English    Türkçe    فارسی   

5
3777-3786

  • Bulgur aşını kaşıklamaya benzemez, gel de burada kılıcı gör. Bu safta demirden yaratılmış bir Hamza lâzım.
  • نیست حمزه خوردن اینجا تیغ بین  ** حمزه‌ای باید درین صف آهنین 
  • Savaş, öyle hayal gibi bir hayalden ürküp kaçan her yüreksizin işi değil.
  • کار هر نازک‌دلی نبود قتال  ** که گریزد از خیالی چون خیال 
  • Savaş, Türklerin işidir, nazenin kadınların değil. Nazlı nazenin kadınların yeri evdir, eve git sen de!

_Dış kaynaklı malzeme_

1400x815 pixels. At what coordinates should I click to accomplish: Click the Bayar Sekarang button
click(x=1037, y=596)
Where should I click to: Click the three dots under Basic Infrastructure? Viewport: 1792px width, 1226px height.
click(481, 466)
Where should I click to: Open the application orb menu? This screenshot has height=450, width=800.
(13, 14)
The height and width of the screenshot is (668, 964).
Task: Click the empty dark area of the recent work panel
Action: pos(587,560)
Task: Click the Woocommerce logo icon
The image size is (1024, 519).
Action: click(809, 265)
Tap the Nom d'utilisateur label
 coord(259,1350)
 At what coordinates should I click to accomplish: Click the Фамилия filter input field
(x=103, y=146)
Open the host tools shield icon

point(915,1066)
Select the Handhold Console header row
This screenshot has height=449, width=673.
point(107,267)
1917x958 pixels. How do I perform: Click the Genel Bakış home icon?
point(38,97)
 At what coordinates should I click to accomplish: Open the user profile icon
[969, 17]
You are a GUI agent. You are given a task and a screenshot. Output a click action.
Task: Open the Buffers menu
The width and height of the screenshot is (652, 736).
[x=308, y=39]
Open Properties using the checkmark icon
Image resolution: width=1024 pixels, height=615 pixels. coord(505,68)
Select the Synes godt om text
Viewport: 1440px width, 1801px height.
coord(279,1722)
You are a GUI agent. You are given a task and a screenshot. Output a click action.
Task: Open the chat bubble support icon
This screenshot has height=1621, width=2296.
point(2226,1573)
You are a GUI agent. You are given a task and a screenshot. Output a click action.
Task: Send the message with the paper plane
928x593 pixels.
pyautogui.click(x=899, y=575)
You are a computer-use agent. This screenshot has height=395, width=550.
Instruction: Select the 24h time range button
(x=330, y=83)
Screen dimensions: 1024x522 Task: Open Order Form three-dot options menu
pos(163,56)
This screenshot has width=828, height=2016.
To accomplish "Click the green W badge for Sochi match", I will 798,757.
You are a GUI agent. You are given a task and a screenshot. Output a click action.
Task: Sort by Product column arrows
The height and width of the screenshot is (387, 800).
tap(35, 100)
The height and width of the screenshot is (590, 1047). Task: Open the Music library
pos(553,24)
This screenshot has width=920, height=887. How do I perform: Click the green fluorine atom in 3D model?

  • کار ترکانست نه ترکان برو  ** جای ترکان هست خانه خانه شو 
  • Tanrı rahmet etsin, Ayyazi'nin, şehit olma ümidiyle yetmiş kere göğsü açık savaşa girmesi, nihayet küçük savaşta şehit olmadan ümidini kesip büyük savaşa yüz tutması ve halvete girmesi. Bu sırada gazilerin davulunu duyup nefsinin, zincirini sürüyerek savaşa gitmeyi istemesi ve onun bu istek yüzünden nefsini töhmet altına alması
  • حکایت عیاضی رحمه‌الله کی هفتاد غزو کرده بود سینه برهنه بر امید شهید شدن چون از آن نومید شد از جهاد اصغر رو به جهاد اکبر آورد و خلوت گزید ناگهان طبل غازیان شنید نفس از اندرون زنجیر می‌درانید سوی غزا و متهم داشتن او نفس خود را درین رغبت 
  • Ayyazi dedi ki: Tam doksan kere belki yaralanırım diye, 3780
  • گفت عیاضی نود بار آمدم  ** تن برهنه بوک زخمی آیدم 
  • Çırılçıplak savaşa girdim, okların önüne gittim, belki birisi gelir saplanır dedim.
  • تن برهنه می‌شدم در پیش تیر  ** تا یکی تیری خورم من جای‌گیر 
  • Fakat boğaza, yahut can alacak bir yere ok isabeti, devlet sahibi bir şehitten başkasına nasip olmuyor.
  • تیر خوردن بر گلو یا مقتلی  ** در نیابد جز شهیدی مقبلی 
  • Vücudumda yaralanmadık bir tek yer yok. Bedenim, oktan kalbur gibi delik deşik oldu.
  • بر تنم یک جایگه بی‌زخم نیست  ** این تنم از تیر چون پرویز نیست 
  • Fakat bu ne yiğitlik, ne de zekâ işi. Baht işi bu, Bir türlü can alacak bir yerime ok isabet etmedi.
  • لیک بر مقتل نیامد تیرها  ** کار بخت است این نه جلدی و دها 
  • Şehitliğin kısmet olmadığını anlayınca halvete gittim, çileye girdim. 3785
  • چون شهیدی روزی جانم نبود  ** رفتم اندر خلوت و در چله زود 
  • Kendimi büyük savaşa attım, riyazata, zayıflamaya koyuldum.